After incubation with DNP or azide, cells were washed with 5% albumin solution and KH buffer prior to incubation in inhibitor-free incubation media (the recovery period). For the analysis of metabolites, media were removed, and cells were extracted with a lysis buffer containing 1% perchloric acid, 10 mm EDTA and 0.5% Triton X-100. After at least 20 min on ice, samples were neutralized with a solution containing 2 m KOH, 50 mm MOPS, and 2 mm EDTA. The luminometric measurement of ATP, PCr, and creatine and the calculation of free ADP and AMP values were performed by the method of Ronner et al. (22). Luminescence was measured with the Glomax Jr® luminometer (Promega). Lactate was measured by an enzymatic end point method using hydrazine (23). Trypan blue (0.2% w/v) was added to cells in a 1:1 volume, and the percentage viable (excluding dye) was estimated with a hemocytometer. 3-(4,5-Dimethylthiazol-2-yl)-2,5-diphenyltetrazolium bromide (MTT) concentration in the incubation was 4 mg/ml; absorbance was recorded in an HTS bioassay plate reader at 590 nm. Protein was analyzed by the bicinchoninic acid method (24).
Data are expressed as an average ± S.E. with at least n = 3. Statistical evaluation was done using Student's t test and one-way analysis of variance. The level of significance was set at p < 0.05.
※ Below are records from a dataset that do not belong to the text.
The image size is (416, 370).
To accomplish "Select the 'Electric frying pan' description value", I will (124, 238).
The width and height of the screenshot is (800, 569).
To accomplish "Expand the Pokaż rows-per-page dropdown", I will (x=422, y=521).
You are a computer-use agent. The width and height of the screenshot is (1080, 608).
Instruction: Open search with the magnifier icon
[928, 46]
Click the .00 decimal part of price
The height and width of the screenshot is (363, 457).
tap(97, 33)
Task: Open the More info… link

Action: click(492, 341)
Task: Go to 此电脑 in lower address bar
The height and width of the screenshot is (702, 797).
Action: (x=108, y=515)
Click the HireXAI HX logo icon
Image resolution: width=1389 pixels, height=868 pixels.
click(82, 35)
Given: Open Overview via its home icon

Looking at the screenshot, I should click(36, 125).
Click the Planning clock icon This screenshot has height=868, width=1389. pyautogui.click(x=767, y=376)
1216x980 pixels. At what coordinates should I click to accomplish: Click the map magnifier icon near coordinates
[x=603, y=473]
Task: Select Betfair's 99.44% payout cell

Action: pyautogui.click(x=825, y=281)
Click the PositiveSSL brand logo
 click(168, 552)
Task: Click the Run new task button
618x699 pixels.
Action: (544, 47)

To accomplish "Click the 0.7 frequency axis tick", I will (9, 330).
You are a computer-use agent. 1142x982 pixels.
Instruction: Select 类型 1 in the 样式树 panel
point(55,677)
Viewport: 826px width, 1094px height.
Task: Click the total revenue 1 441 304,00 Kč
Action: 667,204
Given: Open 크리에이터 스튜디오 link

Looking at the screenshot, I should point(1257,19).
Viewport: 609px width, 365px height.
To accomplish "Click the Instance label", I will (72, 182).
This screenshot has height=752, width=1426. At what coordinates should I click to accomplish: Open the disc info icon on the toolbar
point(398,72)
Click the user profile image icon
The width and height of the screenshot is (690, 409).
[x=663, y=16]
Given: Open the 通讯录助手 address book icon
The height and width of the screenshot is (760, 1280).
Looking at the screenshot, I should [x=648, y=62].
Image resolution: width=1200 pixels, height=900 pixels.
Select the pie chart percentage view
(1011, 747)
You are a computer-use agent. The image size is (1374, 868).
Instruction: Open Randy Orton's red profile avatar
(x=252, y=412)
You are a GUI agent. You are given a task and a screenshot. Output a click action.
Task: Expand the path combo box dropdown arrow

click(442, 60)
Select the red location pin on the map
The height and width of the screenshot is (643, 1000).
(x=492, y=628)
To establish conditions for phosphocreatine recovery, we first investigated the ability of cells to recover from incubation with known energy inhibitors, the uncoupler DNP, and the respiratory chain inhibitor azide. Our procedure was to add the inhibitor, remove it through a change in medium, and then conduct a further incubation, called the recovery. Both low (0.1 mm) and high (5 mm) DNP caused a decrease in total cellular ATP concentration after an incubation of 15 min (Fig. 2A). To initiate the recovery, cells were washed with an albumin-containing medium (to assist removal of the uncoupler), and the second incubation (the recovery) was continued for a further 60 min. As shown in Fig. 2A, cellular ATP levels were depressed in the first incubation and returned to control levels with low but not high concentrations of DNP. We conducted the same experiment, except with a 30-min incubation period (Fig. 2B). Apart from a slightly greater drop in ATP concentrations in the presence of DNP (compared with the 15 min of incubation), ATP levels recovered only when low (0.1 mm) DNP was used.
A similar result was obtained when azide was substituted for DNP (Fig. 3). Although ATP concentrations recovered from incubation with 4 mm azide, higher concentrations showed a sustained decrease in ATP levels after the recovery period.
We tested cell viability using trypan blue exclusion under the same conditions used for the ATP measurements. As shown in Fig. 4, the low concentration of DNP did not affect trypan blue exclusion, despite the fact that this condition lowered ATP concentration (cf. Figs. 4 and and22B). After the recovery period, only the high concentration of DNP caused a decrease in viability assessed by trypan blue (Fig. 4).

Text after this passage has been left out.